Veronika Franz, réalisatrice de la trilogie du Paradis, partage sa casquette avec un novice (Severin Fiala) pour signer une espèce de thriller psychologique et fantaisiste d'une vanité exemplaire. Goodnight Mommy est une caricature de film contemplatif et 'bizarre', pour festivaliers et jeune public en quête d'expériences esthétiques et sensorielles inhabituelles. Ceux-là ne seront pas responsables d'ignorer tout ce qui se fait dans le domaine, encore moins d'ignorer l'existence de L'Autre de Mulligan. Au moins cette caricature est raffinée, sait ménager ses effets et exploiter son catalogue (au rayon absurde glacé).


Tout le film repose sur un mystère fébrile, fonctionne en entretenant le doute et alignant de longs plans mystérieux. La réalisation est fidèle à la 'patte autrichienne' vue de l'étranger (en particulier celle immortalisée par Haneke) mais aussi à une vague récente de films 'noirs' mutiques et fétichistes tournés en Amérique. Le 'mensonge' de base se signale mais refuse de se définir, au profit du déploiement d'un arsenal de conte de fées, avec la figure classique de la marâtre et la subversion des repères de l'enfant. Goodnight Mommy cultive ses mystères, ne lâche rien et en rajoute dès qu'il peut, c'est-à-dire dès qu'il est temps de passer à une autre longue séquence au ralenti. Le spectateur a conscience de voir les situations avec un prisme déformé mais ignore le pourquoi ; à cela le film ne répondra jamais. GM est indifférent à l'ampleur ou la nature du faux : le dédoublement du gamin ne sert à rien, sauf à déclarer l'enfant fou et donc justifier sa déviance finale. Le gadget est brandi pendant l'ensemble du film sans jamais rien ajouter ou nuancer, les deux petits bonhommes agissant de concert. Ils ne dialoguent pas et aucun n'exerce d'emprise ou d'influence sur l'autre, le petit vivant simplement avec un décalque qu'il appelle son frère. L'imaginaire empoisonné, la solitude d'un enfant, les secrets insupportables dans un petit paradis, le changement de perspective sur la mère et la création, le deuil et les trahisons de l'âge adulte : potentiel immense, à ne jamais investir (trop banal comme attitude !) ; mots-clés à chatouiller entre deux exercices d'hypnose.

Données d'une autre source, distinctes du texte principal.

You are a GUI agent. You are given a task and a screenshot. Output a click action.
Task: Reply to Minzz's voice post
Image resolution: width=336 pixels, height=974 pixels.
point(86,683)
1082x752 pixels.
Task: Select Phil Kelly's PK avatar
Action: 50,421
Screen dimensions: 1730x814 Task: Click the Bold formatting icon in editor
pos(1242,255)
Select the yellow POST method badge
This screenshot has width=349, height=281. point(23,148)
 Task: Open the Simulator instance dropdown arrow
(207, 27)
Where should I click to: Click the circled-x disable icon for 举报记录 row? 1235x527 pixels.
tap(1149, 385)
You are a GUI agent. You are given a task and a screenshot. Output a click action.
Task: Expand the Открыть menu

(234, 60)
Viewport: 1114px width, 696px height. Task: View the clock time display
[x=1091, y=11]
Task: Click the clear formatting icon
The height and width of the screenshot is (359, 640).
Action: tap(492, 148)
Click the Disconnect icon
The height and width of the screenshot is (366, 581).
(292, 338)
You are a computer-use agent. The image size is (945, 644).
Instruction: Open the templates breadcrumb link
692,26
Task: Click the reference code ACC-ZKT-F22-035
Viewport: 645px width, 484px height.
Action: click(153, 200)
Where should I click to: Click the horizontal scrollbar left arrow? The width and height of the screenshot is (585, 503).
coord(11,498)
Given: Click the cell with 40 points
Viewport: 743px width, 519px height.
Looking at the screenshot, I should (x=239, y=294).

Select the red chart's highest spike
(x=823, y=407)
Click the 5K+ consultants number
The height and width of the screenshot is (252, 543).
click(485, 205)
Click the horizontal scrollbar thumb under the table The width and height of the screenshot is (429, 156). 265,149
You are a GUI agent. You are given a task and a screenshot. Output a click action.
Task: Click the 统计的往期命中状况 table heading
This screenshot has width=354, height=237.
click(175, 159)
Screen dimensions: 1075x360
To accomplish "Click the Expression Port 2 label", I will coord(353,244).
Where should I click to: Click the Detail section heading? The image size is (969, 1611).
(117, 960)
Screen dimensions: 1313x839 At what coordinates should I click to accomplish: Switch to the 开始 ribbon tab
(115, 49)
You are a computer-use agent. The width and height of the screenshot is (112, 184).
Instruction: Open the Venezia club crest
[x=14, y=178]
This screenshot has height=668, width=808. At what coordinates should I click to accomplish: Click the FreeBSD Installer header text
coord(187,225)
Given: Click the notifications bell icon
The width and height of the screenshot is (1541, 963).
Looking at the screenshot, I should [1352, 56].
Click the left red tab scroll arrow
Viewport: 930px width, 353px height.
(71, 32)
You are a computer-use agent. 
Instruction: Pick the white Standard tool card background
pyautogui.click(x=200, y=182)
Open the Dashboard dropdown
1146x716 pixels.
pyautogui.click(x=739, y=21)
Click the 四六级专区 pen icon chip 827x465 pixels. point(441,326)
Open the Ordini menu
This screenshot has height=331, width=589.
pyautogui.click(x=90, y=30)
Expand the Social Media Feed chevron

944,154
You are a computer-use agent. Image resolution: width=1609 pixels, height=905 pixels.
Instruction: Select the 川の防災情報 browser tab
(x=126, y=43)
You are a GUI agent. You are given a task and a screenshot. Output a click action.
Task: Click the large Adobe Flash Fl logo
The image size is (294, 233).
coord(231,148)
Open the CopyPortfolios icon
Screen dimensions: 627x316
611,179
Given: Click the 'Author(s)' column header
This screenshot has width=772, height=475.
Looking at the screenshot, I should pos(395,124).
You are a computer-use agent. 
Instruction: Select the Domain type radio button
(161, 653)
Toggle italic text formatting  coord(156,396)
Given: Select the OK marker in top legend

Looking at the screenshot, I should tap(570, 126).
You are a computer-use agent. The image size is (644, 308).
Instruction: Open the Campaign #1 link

Film de malin(e)s, opportuniste à tous les degrés, Goodnight Mommy reste en mesure d'envoûter les plus sceptiques grâce à ses qualités plastiques et son ambiance. Sa façon de liquider une telle histoire sans presque y toucher participe même à démontrer les talents à l’œuvre – qu'il s'agisse du travail sur le style, du goût des décors et prises de vue, ou du génie de la mystification gratuite (et stérile, mais seulement s'agissant d'enrichir et grandir le film). Quelques fantaisies glauques (madame nue dans les bois, les insectes, etc) surgissent pour donner des connotations floues, faire dans le symbolisme opaque ou l'effroi venu de loin – comme on s'achèterait des preuves de caractère. Au milieu de toutes ces poses creuses et inutiles, la séquence 'Croix rouge' interpelle. Elle veut installer une tension plus directe mais les sales manies demeurent, ce qui donne bon ou mal gré un intermède comique. Toute la dernière partie démontre par l'absurde que ce film n'a rien à dire sur son sujet et s'échine à noircir du vent : une fois la mère attachée, tout coule, avec bien sûr des escales à rallonge, vers l'horreur et le gore les plus criards et évidents. Hormis l'audace de faire dans le malsain en impliquant des enfants, Goodnight Mommy manque de force et de courage.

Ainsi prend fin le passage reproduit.